- _Required action_: Find the line with "This screenshot has height=441, width=789." in the records below, then please transcribe it and every later line exactly, omitting the pictures and adding nothing.

== Available data

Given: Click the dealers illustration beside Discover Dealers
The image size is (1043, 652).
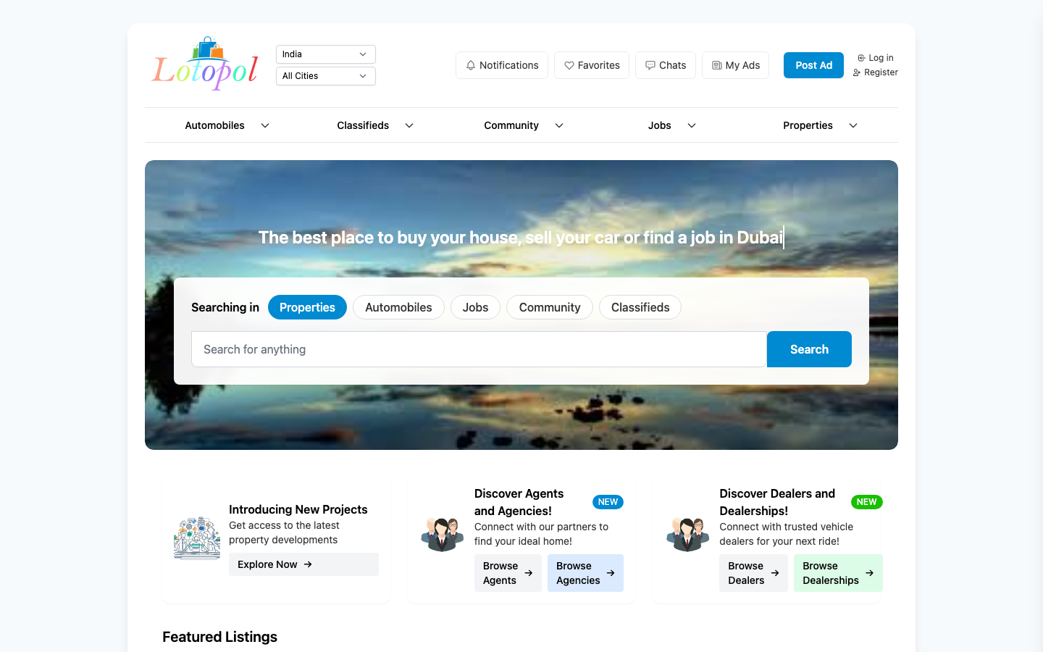Looking at the screenshot, I should (687, 535).
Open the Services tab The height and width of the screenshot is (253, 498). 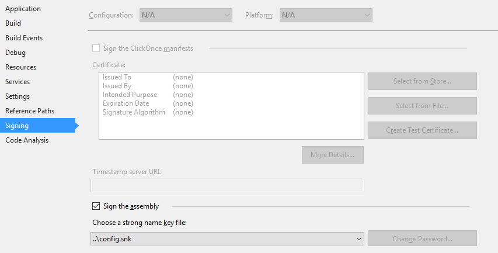(18, 82)
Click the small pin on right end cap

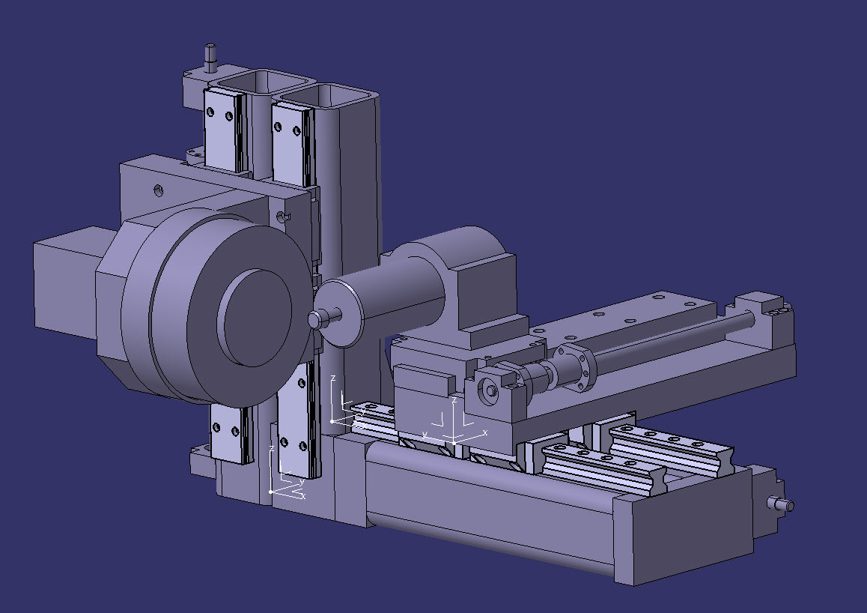pyautogui.click(x=783, y=504)
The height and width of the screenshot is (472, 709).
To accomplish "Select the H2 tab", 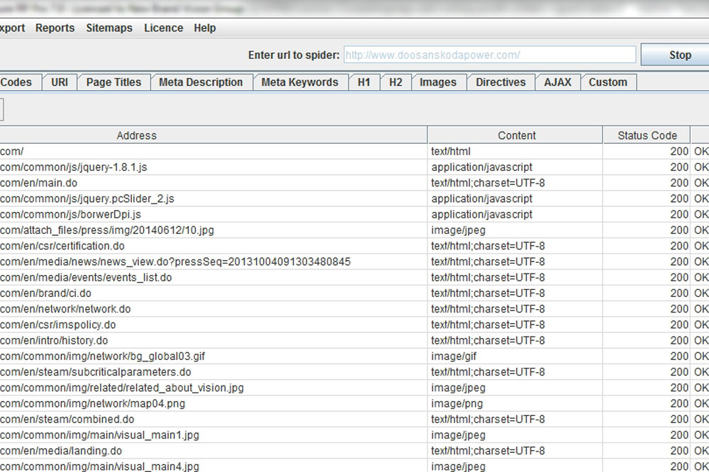I will [x=396, y=82].
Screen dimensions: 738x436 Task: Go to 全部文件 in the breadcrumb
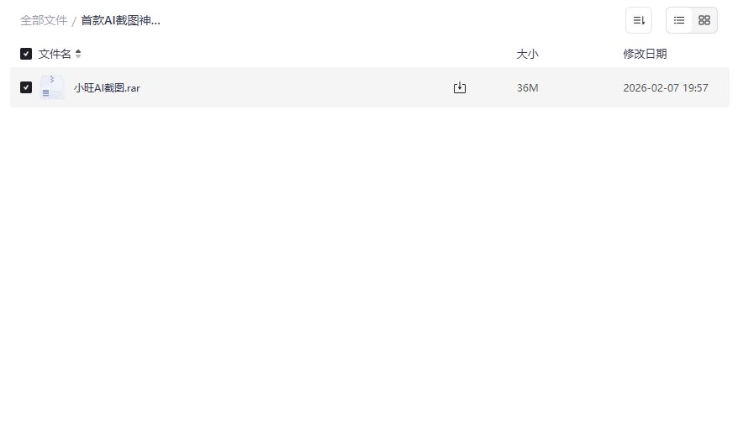pos(44,20)
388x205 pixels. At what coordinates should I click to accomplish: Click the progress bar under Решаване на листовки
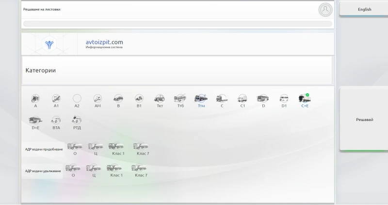pos(178,23)
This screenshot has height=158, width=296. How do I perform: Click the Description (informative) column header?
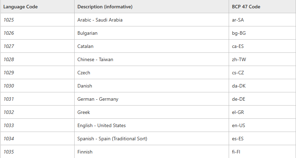pos(105,7)
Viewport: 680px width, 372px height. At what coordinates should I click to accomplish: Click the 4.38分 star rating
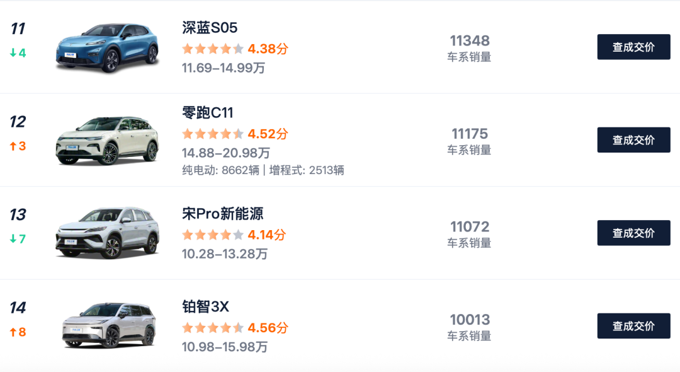pyautogui.click(x=234, y=49)
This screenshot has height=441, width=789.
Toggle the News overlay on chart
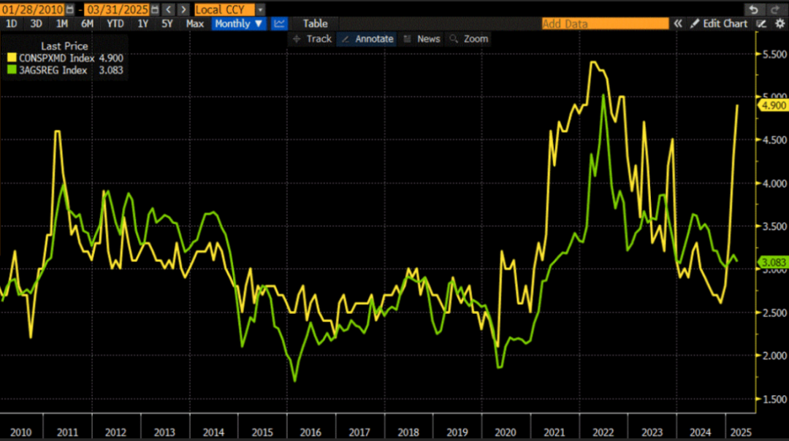pos(422,39)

====

- _Your solution_:
This screenshot has height=441, width=789.
Toggle the News overlay on chart
pos(422,39)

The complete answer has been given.